Jesús vino a vivir entre los hombres y nos enseñó la caricia del amor de Dios. Vino a compartir nuestra vida, nuestros sueños. Percibió, tocándola, la hondura de nuestra alma. Se conmovió ante nuestro dolor. Abrazó nuestra impotencia. Sintió nuestras lágrimas y se alegró con nuestras risas.
 
Se hizo amor encarnado acariciando nuestra carne. Se dejó llevar a la cruz y allí su amor se hizo sangre, agua, fuente de vida. Se rompió y no pudimos curarlo, ni salvarlo. Su muerte nos dio la vida. Paradoja. Su caridad se rompió sobre el mundo y el mundo no la reconocía. Y se quiso quedar en ese pan partido que nos habla de un amor inmenso.
 
Cristo es la caridad que los hombres pudieron un día tocar por los caminos. Es la caridad que recibimos en el pan y en el vino para poder Él seguir tocándonos. Es el amor que toca, que se dona, que abraza, que muere. Cristo es caridad y sus sentimientos tienen que ver con la donación de ese amor.
 
Miramos el corazón de Cristo, el corazón inmaculado de María. Miramos sus corazones unidos en una misma sangre. En esos corazones reinan los sentimientos propios de Dios.
 
Allí hay misericordia, generosidad, humildad, mansedumbre, diligencia, sencillez, fortaleza, alegría, paz, paciencia. Son todos esos sentimientos que anhelamos y no poseemos.
 
Nos dice el Padre José Kentenich: «Revistámonos de Cristo no sólo en lo que atañe a nuestro ser sino también a nuestro sentir. San Pablo nos invita a tener los mismos sentimientos que Cristo (Flp 2, 5). Porque del corazón brotan todas las cosas»[3].

Datos almacenados:

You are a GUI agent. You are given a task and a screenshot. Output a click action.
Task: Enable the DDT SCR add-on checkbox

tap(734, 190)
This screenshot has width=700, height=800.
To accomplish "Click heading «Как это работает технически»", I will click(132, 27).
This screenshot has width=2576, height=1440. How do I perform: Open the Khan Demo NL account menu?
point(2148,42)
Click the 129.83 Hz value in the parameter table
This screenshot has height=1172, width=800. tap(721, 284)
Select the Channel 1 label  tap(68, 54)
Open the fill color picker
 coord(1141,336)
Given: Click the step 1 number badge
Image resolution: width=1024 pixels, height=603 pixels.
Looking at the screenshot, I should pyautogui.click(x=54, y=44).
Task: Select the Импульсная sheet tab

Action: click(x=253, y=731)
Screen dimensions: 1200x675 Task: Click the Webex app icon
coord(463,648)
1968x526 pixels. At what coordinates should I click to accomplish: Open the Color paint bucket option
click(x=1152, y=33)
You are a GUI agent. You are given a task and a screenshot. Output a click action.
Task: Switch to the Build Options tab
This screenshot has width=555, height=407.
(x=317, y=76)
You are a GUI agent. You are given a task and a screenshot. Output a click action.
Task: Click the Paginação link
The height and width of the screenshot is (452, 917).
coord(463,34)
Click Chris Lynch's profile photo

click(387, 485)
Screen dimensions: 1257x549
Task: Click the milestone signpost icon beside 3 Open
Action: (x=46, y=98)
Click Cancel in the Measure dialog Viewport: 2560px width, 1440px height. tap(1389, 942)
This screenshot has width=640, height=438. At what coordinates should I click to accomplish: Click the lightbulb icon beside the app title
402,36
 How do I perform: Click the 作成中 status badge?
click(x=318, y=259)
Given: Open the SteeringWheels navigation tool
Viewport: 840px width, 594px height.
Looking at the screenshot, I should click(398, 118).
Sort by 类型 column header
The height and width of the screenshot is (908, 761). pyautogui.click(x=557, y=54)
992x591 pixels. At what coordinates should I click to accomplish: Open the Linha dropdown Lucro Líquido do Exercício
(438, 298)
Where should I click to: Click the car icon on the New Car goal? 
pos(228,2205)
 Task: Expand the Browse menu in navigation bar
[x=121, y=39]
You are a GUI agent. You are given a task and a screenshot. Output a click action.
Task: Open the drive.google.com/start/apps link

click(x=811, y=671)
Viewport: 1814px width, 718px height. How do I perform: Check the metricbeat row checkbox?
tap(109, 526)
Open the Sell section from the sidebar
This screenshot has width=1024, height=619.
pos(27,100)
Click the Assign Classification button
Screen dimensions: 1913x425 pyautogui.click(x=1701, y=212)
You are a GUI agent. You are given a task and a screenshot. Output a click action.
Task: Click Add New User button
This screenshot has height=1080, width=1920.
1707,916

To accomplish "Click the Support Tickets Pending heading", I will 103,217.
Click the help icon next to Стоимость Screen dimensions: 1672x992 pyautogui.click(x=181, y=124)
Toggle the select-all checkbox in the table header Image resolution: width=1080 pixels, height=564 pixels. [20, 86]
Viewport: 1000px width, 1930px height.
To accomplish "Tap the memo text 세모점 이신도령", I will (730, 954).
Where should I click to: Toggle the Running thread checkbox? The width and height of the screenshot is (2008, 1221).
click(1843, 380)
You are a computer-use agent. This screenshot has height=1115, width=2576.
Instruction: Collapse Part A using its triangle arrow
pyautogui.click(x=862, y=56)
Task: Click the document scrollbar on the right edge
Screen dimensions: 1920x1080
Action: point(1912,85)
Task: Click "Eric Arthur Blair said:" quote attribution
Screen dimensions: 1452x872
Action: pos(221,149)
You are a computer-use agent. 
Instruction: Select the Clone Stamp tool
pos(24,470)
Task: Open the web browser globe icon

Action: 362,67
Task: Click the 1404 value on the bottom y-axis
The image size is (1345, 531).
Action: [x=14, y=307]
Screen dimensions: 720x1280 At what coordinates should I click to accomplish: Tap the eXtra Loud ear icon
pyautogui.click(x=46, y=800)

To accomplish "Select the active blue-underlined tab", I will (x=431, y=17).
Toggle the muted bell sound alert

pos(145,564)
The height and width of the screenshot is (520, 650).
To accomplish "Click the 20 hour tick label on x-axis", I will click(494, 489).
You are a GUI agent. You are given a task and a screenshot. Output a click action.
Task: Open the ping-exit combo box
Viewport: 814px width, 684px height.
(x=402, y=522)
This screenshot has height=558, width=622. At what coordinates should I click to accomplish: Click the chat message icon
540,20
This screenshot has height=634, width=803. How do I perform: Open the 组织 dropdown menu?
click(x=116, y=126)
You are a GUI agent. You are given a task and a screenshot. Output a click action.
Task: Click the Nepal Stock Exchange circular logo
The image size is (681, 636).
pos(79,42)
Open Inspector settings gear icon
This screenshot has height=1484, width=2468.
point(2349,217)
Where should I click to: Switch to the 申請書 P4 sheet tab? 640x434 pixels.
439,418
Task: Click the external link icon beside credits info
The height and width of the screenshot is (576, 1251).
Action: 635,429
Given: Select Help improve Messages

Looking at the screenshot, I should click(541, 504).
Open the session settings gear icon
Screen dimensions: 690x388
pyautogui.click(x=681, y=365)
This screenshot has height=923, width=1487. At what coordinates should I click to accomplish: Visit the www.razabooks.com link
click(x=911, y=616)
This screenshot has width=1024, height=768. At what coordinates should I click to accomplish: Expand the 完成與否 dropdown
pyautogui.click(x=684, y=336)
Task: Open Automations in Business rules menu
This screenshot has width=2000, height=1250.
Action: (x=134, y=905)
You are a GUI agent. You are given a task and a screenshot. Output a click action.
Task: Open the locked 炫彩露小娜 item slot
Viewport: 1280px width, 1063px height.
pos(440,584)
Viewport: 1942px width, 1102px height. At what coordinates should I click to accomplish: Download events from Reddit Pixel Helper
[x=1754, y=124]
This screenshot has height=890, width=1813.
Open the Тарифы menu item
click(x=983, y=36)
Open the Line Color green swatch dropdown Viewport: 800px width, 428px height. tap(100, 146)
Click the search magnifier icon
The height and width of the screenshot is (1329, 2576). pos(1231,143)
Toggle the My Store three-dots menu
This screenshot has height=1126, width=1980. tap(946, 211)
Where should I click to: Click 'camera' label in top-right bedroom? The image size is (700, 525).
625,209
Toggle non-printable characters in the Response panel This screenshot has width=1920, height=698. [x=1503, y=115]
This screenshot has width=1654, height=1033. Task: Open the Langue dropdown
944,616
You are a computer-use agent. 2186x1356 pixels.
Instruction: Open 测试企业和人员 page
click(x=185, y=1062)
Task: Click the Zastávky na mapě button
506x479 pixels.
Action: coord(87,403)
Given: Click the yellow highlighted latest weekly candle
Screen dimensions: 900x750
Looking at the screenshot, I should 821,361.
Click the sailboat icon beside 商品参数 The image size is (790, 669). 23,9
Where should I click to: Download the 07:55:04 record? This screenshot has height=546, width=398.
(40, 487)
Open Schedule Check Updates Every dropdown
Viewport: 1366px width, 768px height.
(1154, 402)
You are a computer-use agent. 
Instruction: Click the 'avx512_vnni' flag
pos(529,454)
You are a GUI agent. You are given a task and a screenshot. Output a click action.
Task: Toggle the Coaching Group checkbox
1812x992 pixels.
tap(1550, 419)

Ejercicios:
**1.** En el texto sobre la caridad de Cristo, enumera las acciones que se atribuyen al amor en la oración que empieza con «Es el amor que toca».
**2.** Según el texto sobre la caridad de Cristo, ¿a qué nos invita San Pablo?
**3.** Prosigue el texto sobre la caridad de Cristo a partir de su última oración.

Respuestas por tarea:
**1.** Toca, se dona, abraza, muere.

**2.** A tener los mismos sentimientos que Cristo.

**3.**
 
Miramos a los santos. Ellos reflejan ese amor en su forma de vivir y amar y nos gustaría parecernos a ellos.
 
El amor de Cristo es caridad que se queda en el pan y se hace visible en los que comen el mismo pan. Su caridad es donación constante. Es un amor que se parte y regala. Un amor que ensalza, que no tiene envidia, no se engríe, no se queja, construye, no critica, no juzga, abraza y acoge.
 
Es un amor que enaltece y respeta, aguarda paciente y ama en silencio. Es un amor que sabe de la renuncia y del sacrificio. Que espera con paciencia, que mira con pureza.
 
Es un amor que sabe ver lo bueno de todo y respeta los tiempos de Dios.

Es un corazón que sabe oír los susurros de Dios y llevarlos a la vida. Un amor que no se desentiende del que sufre, sufre con él y lo acompaña.
 
Es un amor que no deja de crecer, porque el corazón se hace más grande cuando ama más.
 
Jesús no se va. Nos conoce. Sabe que necesitamos mirar y tocar. Que no nos vale con esperar a la otra vida para estar con Él. Se queda para que podamos estar a su lado. Cumple su promesa de estar todos los días, hasta el fin del mundo, con nosotros.
 
El Dios que se ha hecho hombre para estar cerca de mí, que ha muerto por mí por un amor sin medida en una cruz, se queda a mi lado, viene a mí.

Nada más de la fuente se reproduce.